Similarly to return the query results faster we use indexes.
Index can be created either on a table or a view, and consists of a set of pages(each 8KB in size) and organized in a Binary Tree Structure. This B-tree is hierarchical with the root node at the top and the leaf node at the bottom.
Suppose we’ve an index on the emp_id column of a table and we’ve issued a query related to that column, then the query engine follows a top to bottom approach in reaching to the appropriate value. Suppose we’re looking for emp_id 96, and then it would initially go to the Root level (here 1-200) to check which page it should traverse next and then would reach to the page having values of (1-100) followed by down the order page having values of (51-100) in the Intermediate level. Following this process, the query engine finally reaches the Leaf Node for the value of 96. Here there will be two cases depending on whether it is a Clustered Index or a Non-Clustered Index. Both of these types are elaborated below.

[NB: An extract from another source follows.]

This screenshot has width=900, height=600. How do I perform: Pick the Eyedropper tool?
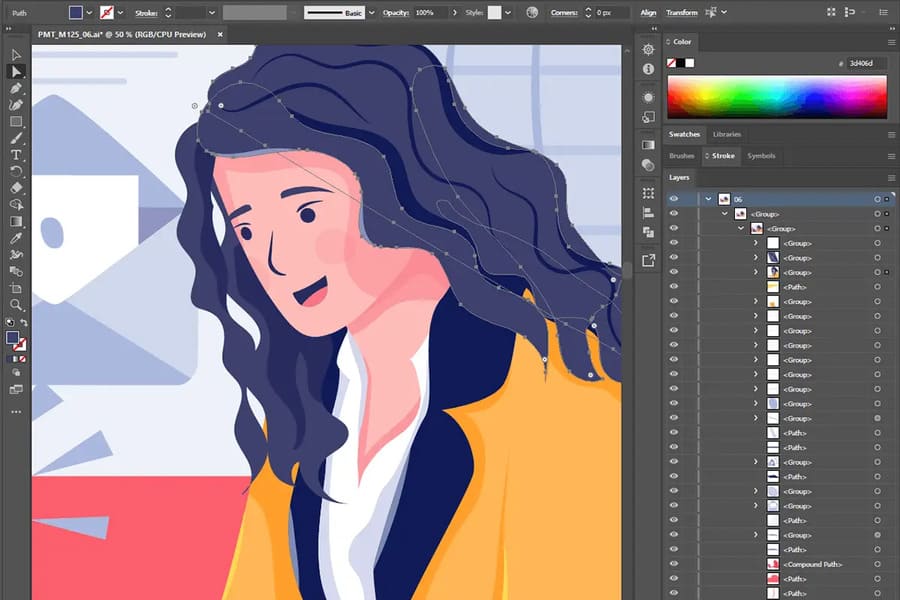(14, 236)
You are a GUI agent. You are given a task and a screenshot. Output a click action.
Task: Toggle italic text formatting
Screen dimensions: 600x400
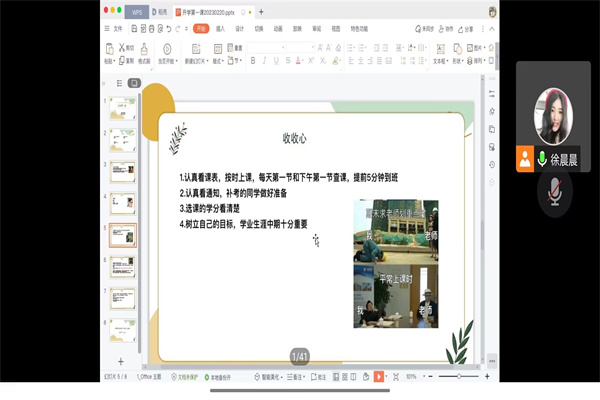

Can a table exist without any index? Well yes it surely can. There are non-indexed tables as well, those are called heaps. Think of a situation when all your clothes are piled up and you want that favorite t-shirt for a date night, what do you do? You tend to go through each piece of clothing in the pile until you find the tee. But in exactly opposite circumstances, suppose you had all your clothes well organized in different sections in a wardrobe. So to find the t-shirt, you just had to search it in the section where all your tees were placed.
SQL Server will do a table scan to search data in a heap. That means it will read all the rows of this table until it finds one with the emp_id it is looking for (say emp_id =50). This kind of scan can be both resource and time consuming, hence better to have indexes for queries which are frequently used.
Clustered Index: This index stores the actual data rows at the leaf Node level. It can store the indexed values both in ascending or descending order. Hence there can only one Clustered index per table/view.
Non-Clustered Index: Quite opposite to the clustered index, the non-clustered index contains row locations that point to the rows where data is present. (Think of them as pointers in C++, which you read about near a millennium ago) In a clustered table or heap, the row location points to the location of the clustered index which in turn has stored the data rows, where as in a heap it refers to the actual data row. This is why a Clustered index always returns values faster than a non-clustered index.
Composite index: Index can be also created based on multiple columns of a table, known as Composite index. Both Clustered and non-clustered index can be composite indexes. If a table has no column with unique values that’s when two or more columns are combined to create a unique clustered index combination.
Unique: By declaring an index as unique, SQL Server ensures that there is uniqueness in each value in the indexed column.
CREATE CLUSTERED INDEX ix_parts_id
ON Production.parts (part_id);
Create INDEX IX_tblEmployeePayHistory_Rate
on [AdventureWorks].[HumanResources].EmployeePayHistory (Rate ASC);
Create INDEX IX_tblEmployeePayHistory_Rate
on [AdventureWorks].[HumanResources].EmployeePayHistory (Rate ASC, PayFrequency desc);
DROP INDEX IX_ProductVendor_BusinessEntityID
Note: Dropping an index doesn’t delete any data. If a clustered index is dropped, then that corresponding Table/View gets converted to a heap. Albeit, when a clustered index is dropped, it might take some time as all the other non-clustered indexes which have been using the clustered index as a reference need to replace with row pointers to the heap.
The second most debatable topic on this planet is whether primary key constraint and the clustered index is the same thing. (Obviously the first being - If Keanu Reeves is a vampire???)
Constraint is a condition maintained by the database to preserve integrity, and Index is a data-structure used to retrieve data while querying. Hence clearly both are not the same - Myth Debunked.
By default the SQL Server creates a clustered index whenever we create a table with a primary key constraint.
Space Consumption:The clustered index won’t require any space as it is the way data is physically stored in the table. But every non-clustered index created needs additional storage space.
Data Modifications:When there are any data manipulations performed like Insert, Update or Delete, all the indexes also need to be updated. So if there are too many indexes, it might be a challenge during data modifications.
LOB Column Indexes: Although one might argue that we can create Index on almost all of the commonly used datatypes, yet there are exceptions of those columns configured with large object (LOB) data types, such as image, text, and varchar(max). Also creating indexes on XML datatype is a tedious process.
Thanks For your Read! It was my first Post here, hope it was of value to you! :)